» **TASK TO COMPLETE**: Within the data that follows, set down exactly the lines from the one containing "Viewport: 1037px width, 1148px height." through the one containing "You are a computer-use agent. Image resolution: width=800", both ends included.

[Saved data entries]
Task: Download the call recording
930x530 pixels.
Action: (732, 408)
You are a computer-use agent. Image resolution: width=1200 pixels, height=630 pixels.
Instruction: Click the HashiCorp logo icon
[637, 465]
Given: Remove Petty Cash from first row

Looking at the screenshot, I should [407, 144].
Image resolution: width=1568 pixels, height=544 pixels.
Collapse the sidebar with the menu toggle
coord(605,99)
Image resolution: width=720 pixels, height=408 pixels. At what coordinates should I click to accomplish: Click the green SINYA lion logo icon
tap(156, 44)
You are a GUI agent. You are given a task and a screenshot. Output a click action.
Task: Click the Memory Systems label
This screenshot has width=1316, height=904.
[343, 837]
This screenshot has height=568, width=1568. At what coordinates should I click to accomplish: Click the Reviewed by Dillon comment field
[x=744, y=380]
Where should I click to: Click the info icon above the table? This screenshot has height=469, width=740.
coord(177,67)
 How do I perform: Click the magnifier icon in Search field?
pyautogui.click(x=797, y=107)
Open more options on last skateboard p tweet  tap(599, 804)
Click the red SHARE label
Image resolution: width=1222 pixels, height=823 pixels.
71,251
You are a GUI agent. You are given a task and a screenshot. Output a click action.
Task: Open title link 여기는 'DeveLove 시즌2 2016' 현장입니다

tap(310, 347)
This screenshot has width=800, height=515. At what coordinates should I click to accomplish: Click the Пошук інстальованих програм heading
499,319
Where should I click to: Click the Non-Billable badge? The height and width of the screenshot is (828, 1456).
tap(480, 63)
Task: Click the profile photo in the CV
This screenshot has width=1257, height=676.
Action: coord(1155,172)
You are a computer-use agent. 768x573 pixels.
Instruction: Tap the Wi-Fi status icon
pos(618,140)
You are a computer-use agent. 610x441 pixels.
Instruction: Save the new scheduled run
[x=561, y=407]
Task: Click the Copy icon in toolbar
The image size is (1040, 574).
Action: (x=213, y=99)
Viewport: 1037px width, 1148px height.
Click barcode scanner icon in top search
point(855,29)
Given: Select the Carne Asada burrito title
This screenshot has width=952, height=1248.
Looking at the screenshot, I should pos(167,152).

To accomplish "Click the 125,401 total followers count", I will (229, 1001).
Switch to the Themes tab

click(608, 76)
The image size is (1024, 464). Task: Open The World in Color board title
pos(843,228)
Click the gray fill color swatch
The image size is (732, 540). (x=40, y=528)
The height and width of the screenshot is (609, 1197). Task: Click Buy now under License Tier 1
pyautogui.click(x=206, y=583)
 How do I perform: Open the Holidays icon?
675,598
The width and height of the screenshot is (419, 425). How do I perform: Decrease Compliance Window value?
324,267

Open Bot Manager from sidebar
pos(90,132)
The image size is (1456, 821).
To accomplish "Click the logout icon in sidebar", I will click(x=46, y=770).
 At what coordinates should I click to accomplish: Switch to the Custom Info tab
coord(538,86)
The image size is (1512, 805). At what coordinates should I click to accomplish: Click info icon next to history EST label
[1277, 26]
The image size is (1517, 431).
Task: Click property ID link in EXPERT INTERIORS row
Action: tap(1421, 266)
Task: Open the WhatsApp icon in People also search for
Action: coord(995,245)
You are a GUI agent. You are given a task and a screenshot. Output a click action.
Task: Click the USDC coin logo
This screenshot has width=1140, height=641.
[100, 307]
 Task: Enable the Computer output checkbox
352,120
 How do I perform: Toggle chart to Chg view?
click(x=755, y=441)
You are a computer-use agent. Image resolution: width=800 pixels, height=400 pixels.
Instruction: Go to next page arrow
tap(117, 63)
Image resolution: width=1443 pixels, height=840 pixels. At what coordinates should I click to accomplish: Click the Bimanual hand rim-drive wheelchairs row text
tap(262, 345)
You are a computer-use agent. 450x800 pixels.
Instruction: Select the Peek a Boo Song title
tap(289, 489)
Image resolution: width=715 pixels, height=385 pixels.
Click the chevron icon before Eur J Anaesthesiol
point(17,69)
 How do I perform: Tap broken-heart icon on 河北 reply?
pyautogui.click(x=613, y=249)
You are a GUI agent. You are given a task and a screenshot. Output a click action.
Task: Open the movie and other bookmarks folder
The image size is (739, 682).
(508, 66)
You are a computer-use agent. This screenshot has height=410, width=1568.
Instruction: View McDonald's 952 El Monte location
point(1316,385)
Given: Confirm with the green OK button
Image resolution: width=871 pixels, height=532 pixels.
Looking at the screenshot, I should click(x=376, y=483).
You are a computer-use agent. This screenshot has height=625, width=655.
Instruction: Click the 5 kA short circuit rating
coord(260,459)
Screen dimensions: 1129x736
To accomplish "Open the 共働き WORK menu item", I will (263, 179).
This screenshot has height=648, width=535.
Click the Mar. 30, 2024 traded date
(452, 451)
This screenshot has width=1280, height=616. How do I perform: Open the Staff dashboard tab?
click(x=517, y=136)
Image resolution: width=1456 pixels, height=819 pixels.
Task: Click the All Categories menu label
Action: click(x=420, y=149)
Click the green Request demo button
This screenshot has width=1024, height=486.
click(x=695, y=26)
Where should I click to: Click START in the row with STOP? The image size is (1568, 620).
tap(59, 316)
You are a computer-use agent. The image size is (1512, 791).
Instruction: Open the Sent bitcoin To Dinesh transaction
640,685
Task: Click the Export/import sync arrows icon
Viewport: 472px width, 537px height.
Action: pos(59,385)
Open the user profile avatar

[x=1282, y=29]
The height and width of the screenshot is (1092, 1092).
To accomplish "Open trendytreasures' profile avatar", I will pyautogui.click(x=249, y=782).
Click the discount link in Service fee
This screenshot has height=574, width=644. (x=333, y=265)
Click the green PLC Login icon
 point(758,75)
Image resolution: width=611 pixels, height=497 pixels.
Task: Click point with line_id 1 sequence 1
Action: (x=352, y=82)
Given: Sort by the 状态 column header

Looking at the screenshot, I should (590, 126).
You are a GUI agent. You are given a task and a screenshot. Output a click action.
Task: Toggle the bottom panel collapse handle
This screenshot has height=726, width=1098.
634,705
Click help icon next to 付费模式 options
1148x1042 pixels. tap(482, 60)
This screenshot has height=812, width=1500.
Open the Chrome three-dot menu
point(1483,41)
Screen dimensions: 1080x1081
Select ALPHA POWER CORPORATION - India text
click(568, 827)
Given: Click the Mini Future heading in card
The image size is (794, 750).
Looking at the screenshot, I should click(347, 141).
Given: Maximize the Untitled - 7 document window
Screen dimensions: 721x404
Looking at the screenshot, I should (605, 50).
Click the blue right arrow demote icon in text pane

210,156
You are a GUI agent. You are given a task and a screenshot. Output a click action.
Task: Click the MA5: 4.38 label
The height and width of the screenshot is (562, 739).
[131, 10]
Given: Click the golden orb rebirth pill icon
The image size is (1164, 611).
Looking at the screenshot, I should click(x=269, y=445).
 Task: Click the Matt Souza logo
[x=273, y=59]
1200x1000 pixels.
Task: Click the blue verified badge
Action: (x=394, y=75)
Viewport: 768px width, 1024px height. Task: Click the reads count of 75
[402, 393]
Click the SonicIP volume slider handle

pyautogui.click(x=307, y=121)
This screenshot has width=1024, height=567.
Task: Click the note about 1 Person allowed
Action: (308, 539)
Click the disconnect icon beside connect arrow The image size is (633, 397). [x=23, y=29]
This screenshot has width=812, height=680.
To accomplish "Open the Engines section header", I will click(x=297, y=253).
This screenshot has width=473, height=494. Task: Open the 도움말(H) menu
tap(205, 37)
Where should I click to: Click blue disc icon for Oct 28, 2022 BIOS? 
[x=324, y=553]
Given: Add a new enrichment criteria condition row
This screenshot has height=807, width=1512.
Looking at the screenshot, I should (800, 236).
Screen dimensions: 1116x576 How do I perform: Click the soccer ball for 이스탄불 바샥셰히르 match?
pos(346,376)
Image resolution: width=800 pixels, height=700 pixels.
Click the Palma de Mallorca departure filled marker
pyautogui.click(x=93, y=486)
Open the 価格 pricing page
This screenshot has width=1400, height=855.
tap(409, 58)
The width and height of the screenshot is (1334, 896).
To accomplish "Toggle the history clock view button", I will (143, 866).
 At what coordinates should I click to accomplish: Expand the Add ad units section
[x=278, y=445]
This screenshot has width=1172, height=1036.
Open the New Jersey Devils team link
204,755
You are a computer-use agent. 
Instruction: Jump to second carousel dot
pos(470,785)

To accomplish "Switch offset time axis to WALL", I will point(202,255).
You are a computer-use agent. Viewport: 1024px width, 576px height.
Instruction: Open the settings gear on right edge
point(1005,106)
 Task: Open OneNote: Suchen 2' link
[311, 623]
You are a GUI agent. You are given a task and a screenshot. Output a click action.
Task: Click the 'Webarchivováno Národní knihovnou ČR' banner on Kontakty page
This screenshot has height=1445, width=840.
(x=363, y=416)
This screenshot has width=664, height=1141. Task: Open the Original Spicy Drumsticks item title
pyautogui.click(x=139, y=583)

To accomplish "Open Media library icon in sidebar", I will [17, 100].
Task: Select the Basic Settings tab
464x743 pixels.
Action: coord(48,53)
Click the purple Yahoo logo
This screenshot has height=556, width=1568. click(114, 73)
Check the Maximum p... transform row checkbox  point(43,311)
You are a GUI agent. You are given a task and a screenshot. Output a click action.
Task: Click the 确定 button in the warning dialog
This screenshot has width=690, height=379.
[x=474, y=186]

» **THE ANSWER**:
Viewport: 1037px width, 1148px height.
Click barcode scanner icon in top search
point(855,29)
Given: Select the Carne Asada burrito title
This screenshot has width=952, height=1248.
Looking at the screenshot, I should pos(167,152).

To accomplish "Click the 125,401 total followers count", I will (229, 1001).
Switch to the Themes tab

click(608, 76)
The image size is (1024, 464). Task: Open The World in Color board title
pos(843,228)
Click the gray fill color swatch
The image size is (732, 540). (x=40, y=528)
The height and width of the screenshot is (609, 1197). Task: Click Buy now under License Tier 1
pyautogui.click(x=206, y=583)
 How do I perform: Open the Holidays icon?
675,598
The width and height of the screenshot is (419, 425). How do I perform: Decrease Compliance Window value?
324,267

Open Bot Manager from sidebar
pos(90,132)
The image size is (1456, 821).
To accomplish "Click the logout icon in sidebar", I will click(x=46, y=770).
 At what coordinates should I click to accomplish: Switch to the Custom Info tab
coord(538,86)
The image size is (1512, 805). At what coordinates should I click to accomplish: Click info icon next to history EST label
[1277, 26]
The image size is (1517, 431).
Task: Click property ID link in EXPERT INTERIORS row
Action: tap(1421, 266)
Task: Open the WhatsApp icon in People also search for
Action: coord(995,245)
You are a GUI agent. You are given a task and a screenshot. Output a click action.
Task: Click the USDC coin logo
This screenshot has width=1140, height=641.
[100, 307]
 Task: Enable the Computer output checkbox
352,120
 How do I perform: Toggle chart to Chg view?
click(x=755, y=441)
You are a computer-use agent. Image resolution: width=800 pixels, height=400 pixels.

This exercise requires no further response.